Thursday, December 24, 2009

A Christmas Carol: crowdsourcing analysis of the mss.

Christmas tree being cut down at Cherry Plain, New York, for President Roosevelt and Governor Lehman, December 1934. 57L275REF. Image courtesy of the New York State Archives.

A little while ago, the New York Times worked with the Morgan Library and Museum, which owns the original manuscript copy of Charles Dickens's A Christmas Carol, to digitize the manuscript and invited its readers to identify the changes Dickens made while writing and revising it. Over 100 Times readers rose to the challenge, and their findings are featured today. The most interesting finding concerns Tiny Tim's name . . . .

Lots of repositories have manuscripts or records that would lend themselves to this sort of crowdsourcing analysis. However, right now we should probably focus on our families and friends. Whatever you're celebrating or not celebrating, I hope that you're with people you love and that you're having a great time.
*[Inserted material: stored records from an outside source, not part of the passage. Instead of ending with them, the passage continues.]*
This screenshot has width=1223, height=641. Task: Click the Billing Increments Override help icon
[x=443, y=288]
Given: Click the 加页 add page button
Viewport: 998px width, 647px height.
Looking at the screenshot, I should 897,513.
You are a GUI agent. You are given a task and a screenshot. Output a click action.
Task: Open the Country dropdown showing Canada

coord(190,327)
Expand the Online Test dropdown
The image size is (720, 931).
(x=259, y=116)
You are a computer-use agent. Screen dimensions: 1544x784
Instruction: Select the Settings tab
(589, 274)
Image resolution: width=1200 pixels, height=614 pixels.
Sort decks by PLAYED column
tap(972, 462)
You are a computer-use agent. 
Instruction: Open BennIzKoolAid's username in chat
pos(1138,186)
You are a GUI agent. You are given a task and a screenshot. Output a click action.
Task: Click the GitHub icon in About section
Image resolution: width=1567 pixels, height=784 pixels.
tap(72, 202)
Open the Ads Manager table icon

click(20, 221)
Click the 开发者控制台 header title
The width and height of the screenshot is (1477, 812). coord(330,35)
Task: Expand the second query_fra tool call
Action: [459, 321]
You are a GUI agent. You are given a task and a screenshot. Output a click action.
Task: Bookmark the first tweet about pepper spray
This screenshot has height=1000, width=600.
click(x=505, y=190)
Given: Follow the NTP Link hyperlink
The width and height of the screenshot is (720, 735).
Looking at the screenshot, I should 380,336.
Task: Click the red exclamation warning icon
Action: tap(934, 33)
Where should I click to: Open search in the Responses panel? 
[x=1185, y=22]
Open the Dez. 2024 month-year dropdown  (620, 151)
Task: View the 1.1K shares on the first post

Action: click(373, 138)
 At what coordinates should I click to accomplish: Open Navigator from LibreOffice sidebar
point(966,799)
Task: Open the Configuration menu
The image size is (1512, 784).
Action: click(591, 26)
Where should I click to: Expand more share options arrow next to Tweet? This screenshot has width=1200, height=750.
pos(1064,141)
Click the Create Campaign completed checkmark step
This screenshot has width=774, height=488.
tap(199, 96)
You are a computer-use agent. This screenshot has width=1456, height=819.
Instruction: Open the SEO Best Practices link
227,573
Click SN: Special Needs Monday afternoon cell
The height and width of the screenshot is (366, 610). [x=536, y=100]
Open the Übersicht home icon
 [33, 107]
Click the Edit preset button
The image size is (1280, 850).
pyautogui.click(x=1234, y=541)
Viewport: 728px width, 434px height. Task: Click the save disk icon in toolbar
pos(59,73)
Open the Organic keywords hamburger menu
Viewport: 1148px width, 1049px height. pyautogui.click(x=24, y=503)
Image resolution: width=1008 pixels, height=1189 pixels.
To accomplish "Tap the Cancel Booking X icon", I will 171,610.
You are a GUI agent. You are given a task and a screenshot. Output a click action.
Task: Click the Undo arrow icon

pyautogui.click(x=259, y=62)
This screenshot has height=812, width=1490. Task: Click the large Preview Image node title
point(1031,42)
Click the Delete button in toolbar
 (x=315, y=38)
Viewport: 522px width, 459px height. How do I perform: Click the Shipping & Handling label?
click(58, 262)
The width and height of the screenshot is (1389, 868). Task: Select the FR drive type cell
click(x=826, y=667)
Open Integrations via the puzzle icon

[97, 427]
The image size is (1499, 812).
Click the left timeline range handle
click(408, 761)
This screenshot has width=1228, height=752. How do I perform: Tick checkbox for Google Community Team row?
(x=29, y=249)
Tuesday, December 22, 2009

Reading Archives reading group

Kate T. at ArchivesNext is a font of superb ideas about archival use of Web 2.0 technology, and her latest initiative is an online "group read" of Rand Jimerson's Archives Power: Memory, Accountability, and Social Justice. Kate's started a new blog, Reading Archives Power, that will serve as the vehicle for the group's discussion, and so far approximately 35 people -- a multinational mixture of new graduates and seasoned professionals -- have publicly expressed interest in participating. Rand Jimerson will also participate, so the discussion ought to be really stimulating.

There is no formal signup for the group, but if you are interested -- and I hope you are -- you will need to obtain a copy of Archives Power and start reading it before the discussion begins on 11 January 2010. (Tip from Kate T.: the Society of American Archivists bookstore is charging a lot less than Amazon and other retailers.) Although it's not absolutely necessary, you should also consider introducing yourself to the other members of the group and reviewing Kate's proposed discussion schedule.

I'm really looking forward to this discussion, and I hope to see you over at Reading Archives Power.

Wednesday, December 16, 2009

Bush White House e-mail settlement

News that 22 million lost e-mail messages sent or received by the Bush White House have been recovered and that the National Security Archive (NSA) and Citizens for Responsibility and Ethics in Washington (CREW) have settled their 2007 lawsuit against the Executive Office of the President (EOP) has been all over the media for the past couple of days.

A lot of the media coverage is focusing on a couple of items in the settlement document. First, for reasons of cost, the White House will focus on recovering e-mails sent or received on select days, not every "missing" e-mail that the Bush White House created. Second, the U.S. National Archives and Records Administration (NARA) will take custody of the e-mails and manage them in accordance with the Presidential Records Act, which means that the e-mails won't be disclosed to researchers for years.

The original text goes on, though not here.